Extracted information ::
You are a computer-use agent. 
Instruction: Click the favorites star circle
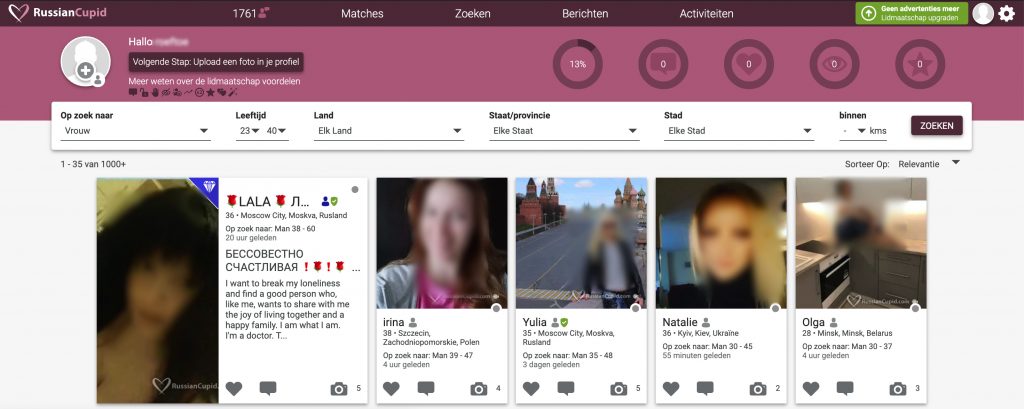click(920, 64)
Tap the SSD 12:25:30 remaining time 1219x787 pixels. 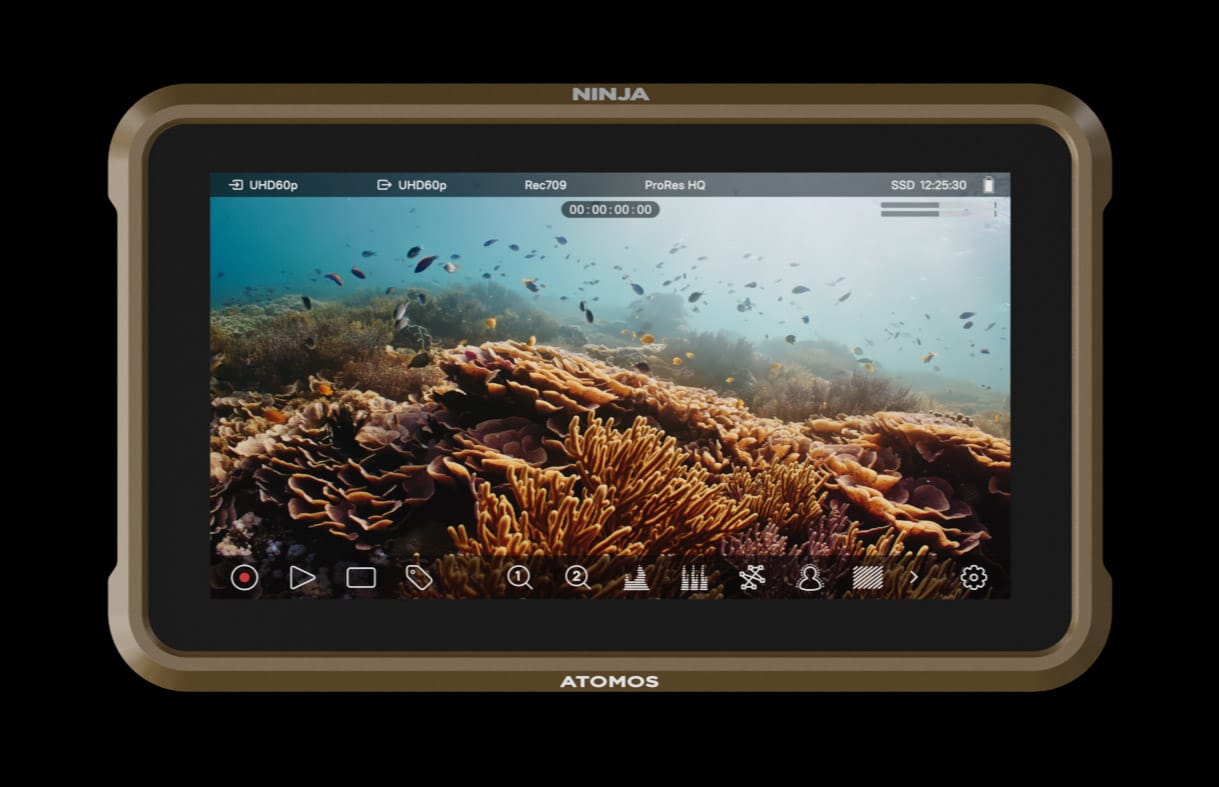(928, 185)
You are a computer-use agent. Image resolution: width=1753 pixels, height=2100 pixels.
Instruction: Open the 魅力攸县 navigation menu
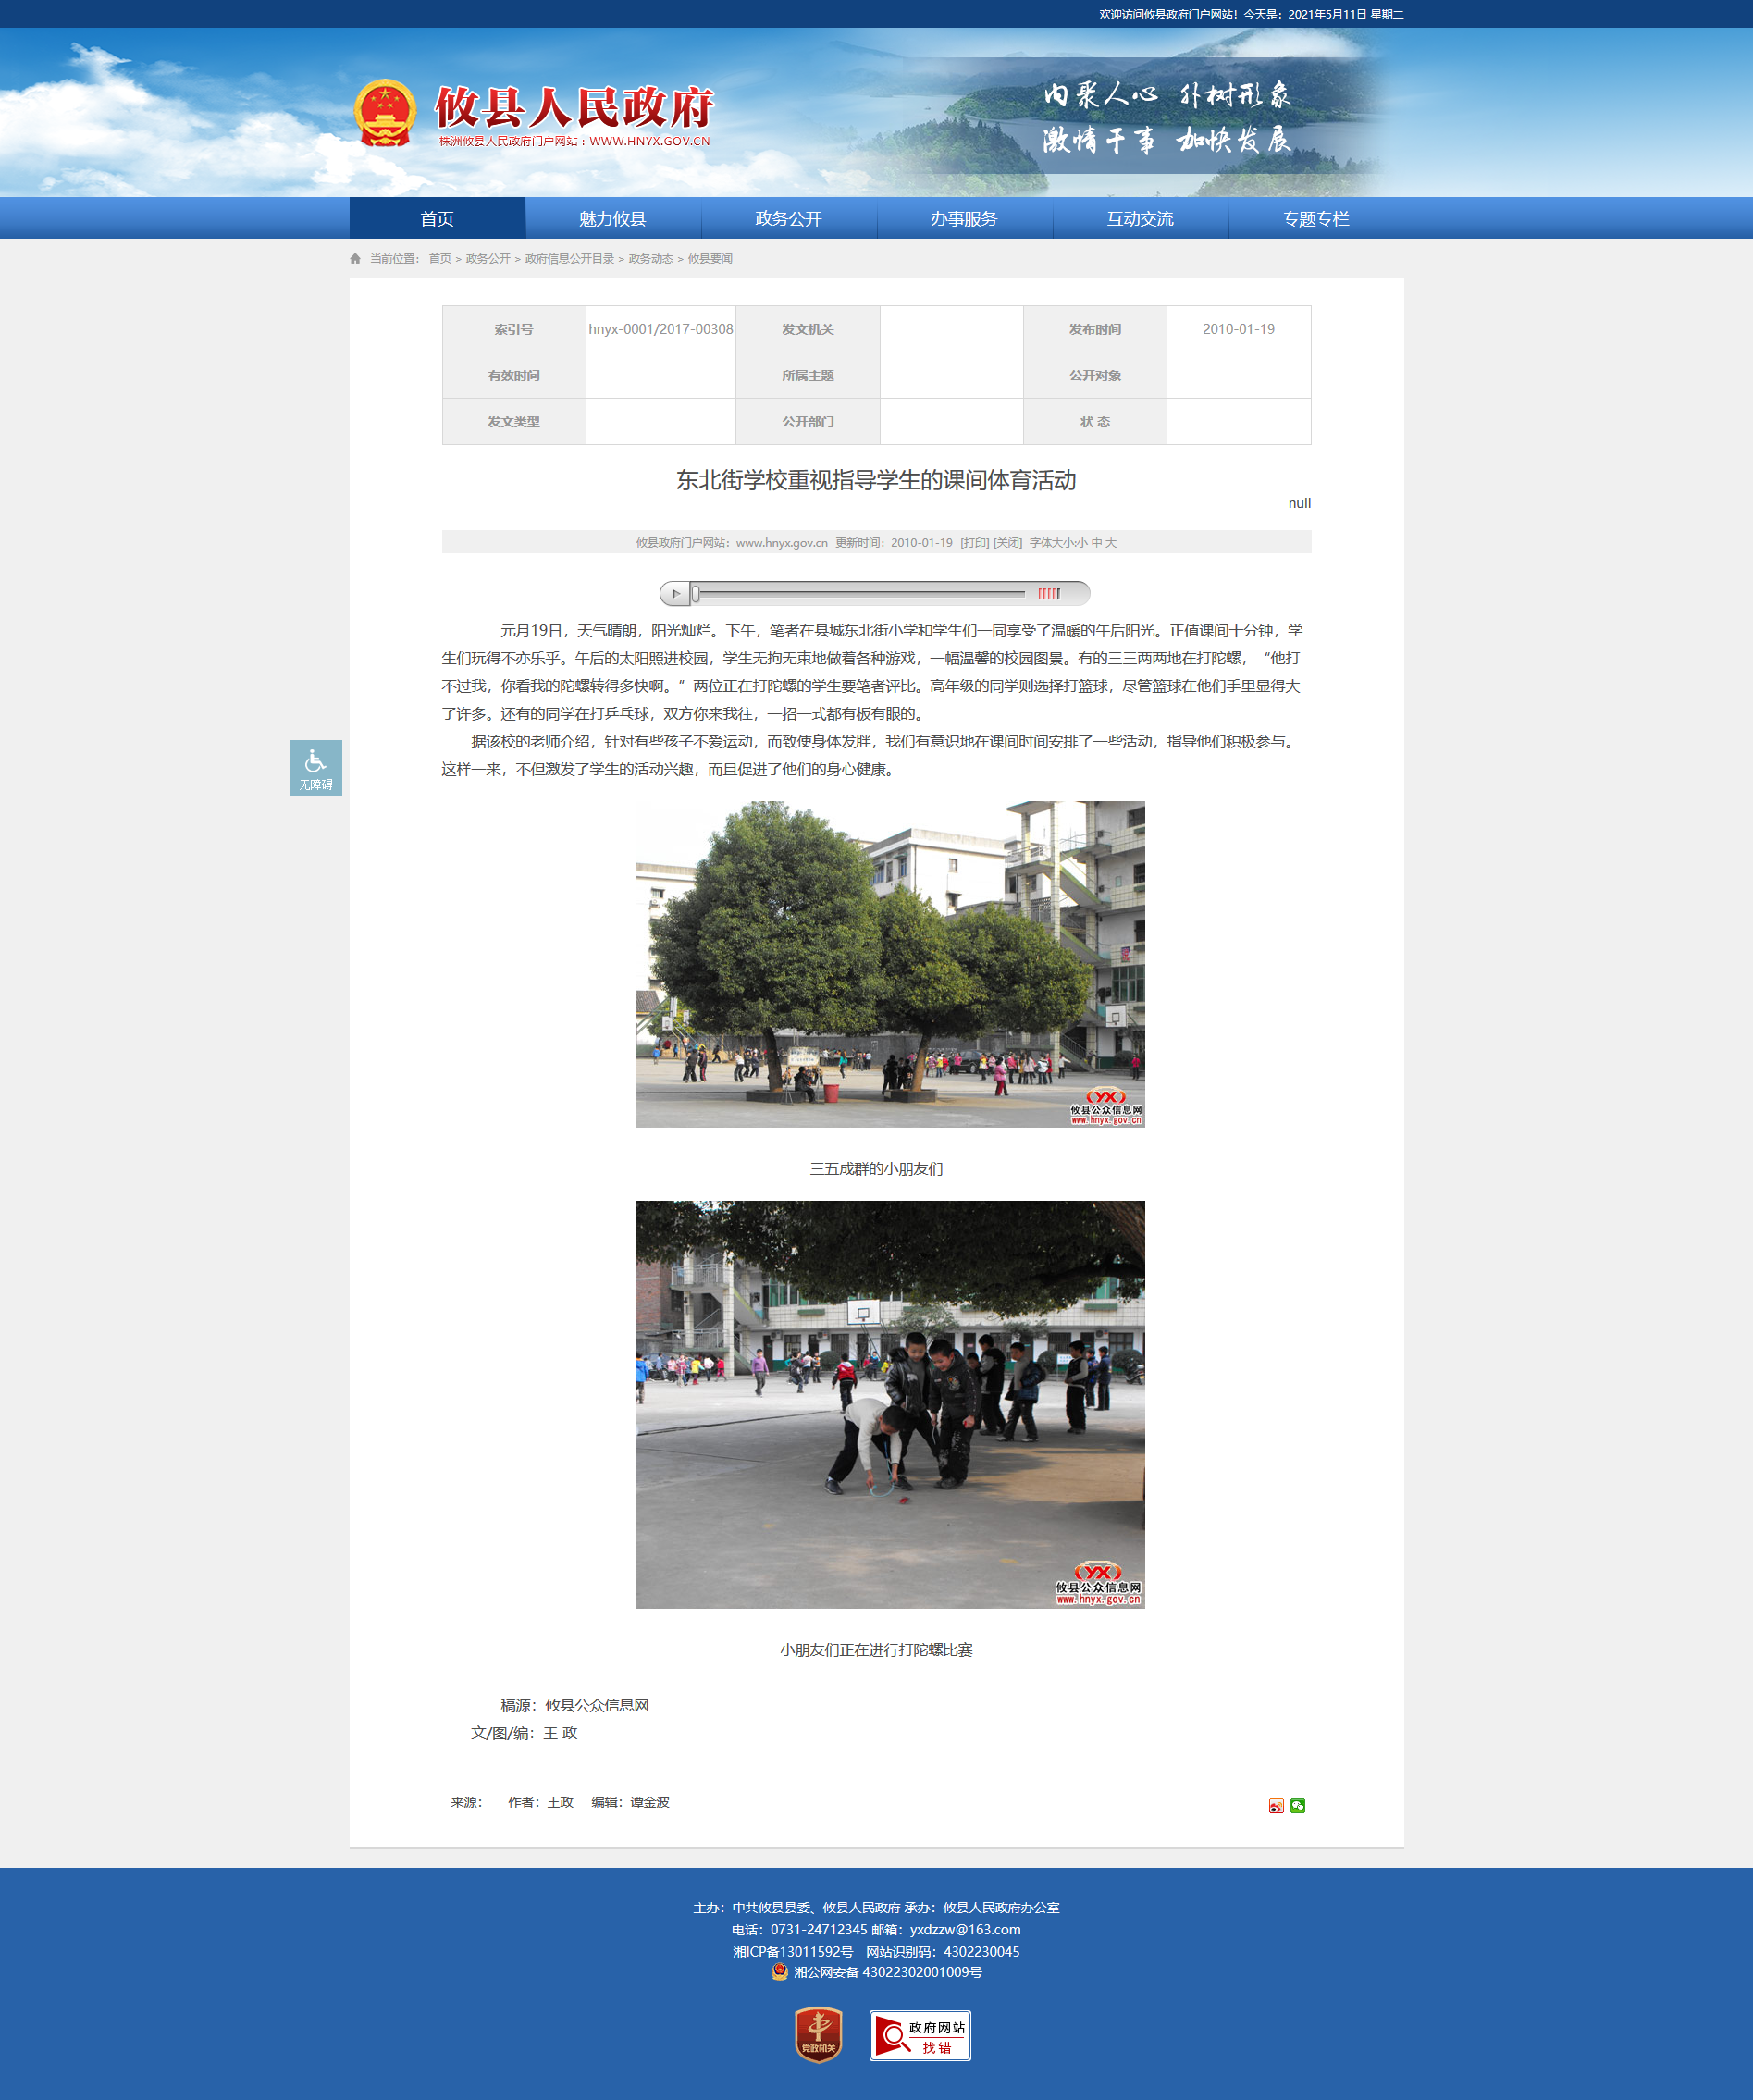[x=612, y=219]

How to complete this task ::
The copy should hold exactly the lines from the line containing "You are a computer-use agent. Image" through the end of the data, both ends included, and no pictures.

Answer box ::
You are a computer-use agent. Image resolution: width=1753 pixels, height=2100 pixels.
Instruction: Open the 魅力攸县 navigation menu
[x=612, y=219]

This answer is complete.